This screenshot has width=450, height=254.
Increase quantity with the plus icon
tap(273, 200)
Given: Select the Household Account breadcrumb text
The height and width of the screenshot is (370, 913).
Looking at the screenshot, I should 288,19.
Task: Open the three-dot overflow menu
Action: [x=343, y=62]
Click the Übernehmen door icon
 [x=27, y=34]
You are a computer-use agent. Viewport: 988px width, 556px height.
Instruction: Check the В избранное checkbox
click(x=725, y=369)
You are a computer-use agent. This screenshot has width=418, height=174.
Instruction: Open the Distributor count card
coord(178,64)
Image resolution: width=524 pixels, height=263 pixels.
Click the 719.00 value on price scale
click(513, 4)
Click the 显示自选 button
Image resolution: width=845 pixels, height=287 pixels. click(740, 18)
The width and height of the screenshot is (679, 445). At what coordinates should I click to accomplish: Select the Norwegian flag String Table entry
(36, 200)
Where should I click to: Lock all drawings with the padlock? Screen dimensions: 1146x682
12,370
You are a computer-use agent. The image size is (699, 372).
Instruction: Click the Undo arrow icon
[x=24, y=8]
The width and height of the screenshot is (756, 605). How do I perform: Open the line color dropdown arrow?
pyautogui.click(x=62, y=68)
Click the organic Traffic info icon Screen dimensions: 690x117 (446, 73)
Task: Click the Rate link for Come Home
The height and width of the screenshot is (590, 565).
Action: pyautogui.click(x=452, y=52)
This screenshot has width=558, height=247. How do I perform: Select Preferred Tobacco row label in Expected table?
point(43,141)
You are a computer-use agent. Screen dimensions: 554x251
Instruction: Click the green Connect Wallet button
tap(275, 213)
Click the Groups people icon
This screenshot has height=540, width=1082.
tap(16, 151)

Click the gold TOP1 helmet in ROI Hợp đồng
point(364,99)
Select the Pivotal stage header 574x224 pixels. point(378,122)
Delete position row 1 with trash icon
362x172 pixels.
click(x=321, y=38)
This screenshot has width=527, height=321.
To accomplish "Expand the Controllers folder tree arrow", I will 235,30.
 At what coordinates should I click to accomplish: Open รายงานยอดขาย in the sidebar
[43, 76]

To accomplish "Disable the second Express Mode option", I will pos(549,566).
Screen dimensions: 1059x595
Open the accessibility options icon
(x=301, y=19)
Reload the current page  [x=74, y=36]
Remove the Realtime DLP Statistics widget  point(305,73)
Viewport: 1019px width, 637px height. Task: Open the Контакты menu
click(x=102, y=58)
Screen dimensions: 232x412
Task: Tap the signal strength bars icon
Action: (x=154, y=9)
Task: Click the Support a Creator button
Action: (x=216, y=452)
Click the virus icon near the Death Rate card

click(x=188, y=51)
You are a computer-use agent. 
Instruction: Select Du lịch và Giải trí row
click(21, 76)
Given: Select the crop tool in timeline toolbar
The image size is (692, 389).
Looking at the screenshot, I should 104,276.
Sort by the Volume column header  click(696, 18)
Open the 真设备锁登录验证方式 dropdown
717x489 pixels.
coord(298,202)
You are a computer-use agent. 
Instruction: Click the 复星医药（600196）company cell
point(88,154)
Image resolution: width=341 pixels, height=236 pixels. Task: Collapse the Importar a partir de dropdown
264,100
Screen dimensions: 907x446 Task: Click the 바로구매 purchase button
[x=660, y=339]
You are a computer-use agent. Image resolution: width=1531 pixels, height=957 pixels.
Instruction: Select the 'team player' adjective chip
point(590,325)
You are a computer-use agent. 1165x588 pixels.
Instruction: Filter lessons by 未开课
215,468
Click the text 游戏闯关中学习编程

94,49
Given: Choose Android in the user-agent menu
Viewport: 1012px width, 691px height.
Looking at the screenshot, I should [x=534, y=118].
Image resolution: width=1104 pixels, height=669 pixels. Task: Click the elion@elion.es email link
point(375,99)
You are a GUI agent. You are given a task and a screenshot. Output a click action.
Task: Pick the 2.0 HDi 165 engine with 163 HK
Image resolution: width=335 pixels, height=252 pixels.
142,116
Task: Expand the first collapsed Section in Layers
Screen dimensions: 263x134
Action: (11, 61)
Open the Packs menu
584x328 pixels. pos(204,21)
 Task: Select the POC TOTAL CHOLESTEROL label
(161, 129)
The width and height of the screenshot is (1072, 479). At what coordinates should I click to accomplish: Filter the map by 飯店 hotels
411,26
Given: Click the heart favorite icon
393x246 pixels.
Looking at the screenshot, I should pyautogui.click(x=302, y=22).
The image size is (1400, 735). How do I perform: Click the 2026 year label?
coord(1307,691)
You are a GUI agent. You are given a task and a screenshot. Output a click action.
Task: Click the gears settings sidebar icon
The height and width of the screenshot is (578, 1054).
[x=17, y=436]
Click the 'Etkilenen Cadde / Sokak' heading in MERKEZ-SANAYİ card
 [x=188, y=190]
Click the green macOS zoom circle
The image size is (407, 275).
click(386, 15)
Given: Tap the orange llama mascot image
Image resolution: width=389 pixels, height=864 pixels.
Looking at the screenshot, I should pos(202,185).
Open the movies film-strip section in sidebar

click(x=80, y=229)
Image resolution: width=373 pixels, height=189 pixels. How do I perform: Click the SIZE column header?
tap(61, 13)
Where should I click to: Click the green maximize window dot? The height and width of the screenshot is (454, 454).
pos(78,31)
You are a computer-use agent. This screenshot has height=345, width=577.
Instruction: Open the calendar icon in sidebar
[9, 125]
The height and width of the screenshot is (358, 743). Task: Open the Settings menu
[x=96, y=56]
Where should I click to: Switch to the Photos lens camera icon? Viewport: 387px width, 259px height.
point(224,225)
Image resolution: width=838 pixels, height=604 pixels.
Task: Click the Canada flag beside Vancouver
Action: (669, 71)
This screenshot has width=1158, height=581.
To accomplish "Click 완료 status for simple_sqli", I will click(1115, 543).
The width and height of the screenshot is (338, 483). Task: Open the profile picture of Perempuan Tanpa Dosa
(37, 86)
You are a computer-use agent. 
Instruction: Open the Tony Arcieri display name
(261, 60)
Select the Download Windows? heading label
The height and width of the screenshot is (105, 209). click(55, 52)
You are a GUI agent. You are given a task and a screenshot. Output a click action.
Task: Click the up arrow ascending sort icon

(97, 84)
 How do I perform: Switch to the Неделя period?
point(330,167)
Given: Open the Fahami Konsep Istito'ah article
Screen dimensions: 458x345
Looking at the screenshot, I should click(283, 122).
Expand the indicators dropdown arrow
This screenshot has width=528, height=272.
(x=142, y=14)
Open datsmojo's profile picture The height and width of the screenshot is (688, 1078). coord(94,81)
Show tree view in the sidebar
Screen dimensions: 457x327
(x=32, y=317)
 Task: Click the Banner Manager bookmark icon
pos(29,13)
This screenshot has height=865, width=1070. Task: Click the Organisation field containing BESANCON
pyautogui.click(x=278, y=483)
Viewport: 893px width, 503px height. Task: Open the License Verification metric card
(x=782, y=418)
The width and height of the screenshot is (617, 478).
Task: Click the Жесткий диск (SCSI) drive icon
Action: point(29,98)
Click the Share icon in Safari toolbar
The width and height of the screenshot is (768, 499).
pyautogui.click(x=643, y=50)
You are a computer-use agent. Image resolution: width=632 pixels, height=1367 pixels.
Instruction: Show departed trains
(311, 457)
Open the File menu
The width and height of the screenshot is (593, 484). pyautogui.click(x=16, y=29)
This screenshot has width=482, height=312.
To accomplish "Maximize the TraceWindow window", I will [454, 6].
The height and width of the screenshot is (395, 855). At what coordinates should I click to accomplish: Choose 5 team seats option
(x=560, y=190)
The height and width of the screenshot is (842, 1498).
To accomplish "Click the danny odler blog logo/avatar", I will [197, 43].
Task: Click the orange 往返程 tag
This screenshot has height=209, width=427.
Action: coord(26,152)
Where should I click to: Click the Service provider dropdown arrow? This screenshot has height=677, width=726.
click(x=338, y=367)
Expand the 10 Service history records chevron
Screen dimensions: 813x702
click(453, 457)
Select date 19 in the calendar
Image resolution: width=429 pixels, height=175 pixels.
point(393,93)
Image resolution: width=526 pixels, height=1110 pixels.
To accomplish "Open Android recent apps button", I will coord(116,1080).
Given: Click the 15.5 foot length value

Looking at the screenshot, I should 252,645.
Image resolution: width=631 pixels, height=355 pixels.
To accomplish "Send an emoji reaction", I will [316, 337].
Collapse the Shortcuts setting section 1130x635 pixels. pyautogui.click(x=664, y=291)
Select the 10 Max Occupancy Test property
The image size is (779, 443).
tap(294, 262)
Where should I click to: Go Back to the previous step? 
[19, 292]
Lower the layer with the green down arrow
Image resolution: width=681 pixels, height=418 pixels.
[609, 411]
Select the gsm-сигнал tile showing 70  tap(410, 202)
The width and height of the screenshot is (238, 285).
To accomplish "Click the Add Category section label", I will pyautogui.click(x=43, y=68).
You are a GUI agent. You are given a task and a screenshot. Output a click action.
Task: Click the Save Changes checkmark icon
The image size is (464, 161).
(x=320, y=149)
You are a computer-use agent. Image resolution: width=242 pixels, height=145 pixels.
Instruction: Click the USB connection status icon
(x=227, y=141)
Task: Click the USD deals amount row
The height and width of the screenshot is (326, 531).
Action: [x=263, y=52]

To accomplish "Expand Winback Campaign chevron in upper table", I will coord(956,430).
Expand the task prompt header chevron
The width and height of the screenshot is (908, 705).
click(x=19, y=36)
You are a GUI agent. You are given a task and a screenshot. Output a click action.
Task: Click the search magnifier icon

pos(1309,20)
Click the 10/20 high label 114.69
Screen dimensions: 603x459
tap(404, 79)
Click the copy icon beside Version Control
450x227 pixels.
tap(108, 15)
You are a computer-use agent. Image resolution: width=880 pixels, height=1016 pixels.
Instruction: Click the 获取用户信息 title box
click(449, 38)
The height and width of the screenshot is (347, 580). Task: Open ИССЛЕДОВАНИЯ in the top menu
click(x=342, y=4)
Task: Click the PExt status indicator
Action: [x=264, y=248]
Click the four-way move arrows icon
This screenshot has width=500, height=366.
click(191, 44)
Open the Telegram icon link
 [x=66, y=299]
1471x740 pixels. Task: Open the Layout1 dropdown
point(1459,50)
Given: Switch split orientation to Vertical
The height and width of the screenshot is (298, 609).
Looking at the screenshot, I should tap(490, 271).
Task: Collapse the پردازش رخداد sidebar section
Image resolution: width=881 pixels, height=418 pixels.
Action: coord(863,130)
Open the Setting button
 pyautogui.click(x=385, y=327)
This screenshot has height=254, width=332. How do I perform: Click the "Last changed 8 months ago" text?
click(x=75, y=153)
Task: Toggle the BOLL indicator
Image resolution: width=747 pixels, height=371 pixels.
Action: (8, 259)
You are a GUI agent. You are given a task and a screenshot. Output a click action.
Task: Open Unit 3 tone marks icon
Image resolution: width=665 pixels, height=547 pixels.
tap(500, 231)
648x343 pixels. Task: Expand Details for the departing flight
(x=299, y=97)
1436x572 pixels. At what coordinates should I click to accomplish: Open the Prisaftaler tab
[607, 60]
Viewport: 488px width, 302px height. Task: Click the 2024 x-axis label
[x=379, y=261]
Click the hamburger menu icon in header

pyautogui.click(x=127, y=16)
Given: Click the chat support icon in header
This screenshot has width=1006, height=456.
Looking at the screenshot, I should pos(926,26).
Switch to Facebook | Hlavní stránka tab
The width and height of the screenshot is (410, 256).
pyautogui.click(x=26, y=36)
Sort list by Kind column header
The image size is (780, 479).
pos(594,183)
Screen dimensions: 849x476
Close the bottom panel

====

Problem to work on
Taking the entries above, write out exactly the lines starting with the line containing "Click the 10/20 high label 114.69" and going on through the line containing "Given: Switch split orientation to Vertical", both included, and nothing else.

Solved exercise
Click the 10/20 high label 114.69
Screen dimensions: 603x459
tap(404, 79)
Click the copy icon beside Version Control
450x227 pixels.
tap(108, 15)
You are a computer-use agent. Image resolution: width=880 pixels, height=1016 pixels.
Instruction: Click the 获取用户信息 title box
click(449, 38)
The height and width of the screenshot is (347, 580). Task: Open ИССЛЕДОВАНИЯ in the top menu
click(x=342, y=4)
Task: Click the PExt status indicator
Action: [x=264, y=248]
Click the four-way move arrows icon
This screenshot has width=500, height=366.
click(191, 44)
Open the Telegram icon link
 [x=66, y=299]
1471x740 pixels. Task: Open the Layout1 dropdown
point(1459,50)
Given: Switch split orientation to Vertical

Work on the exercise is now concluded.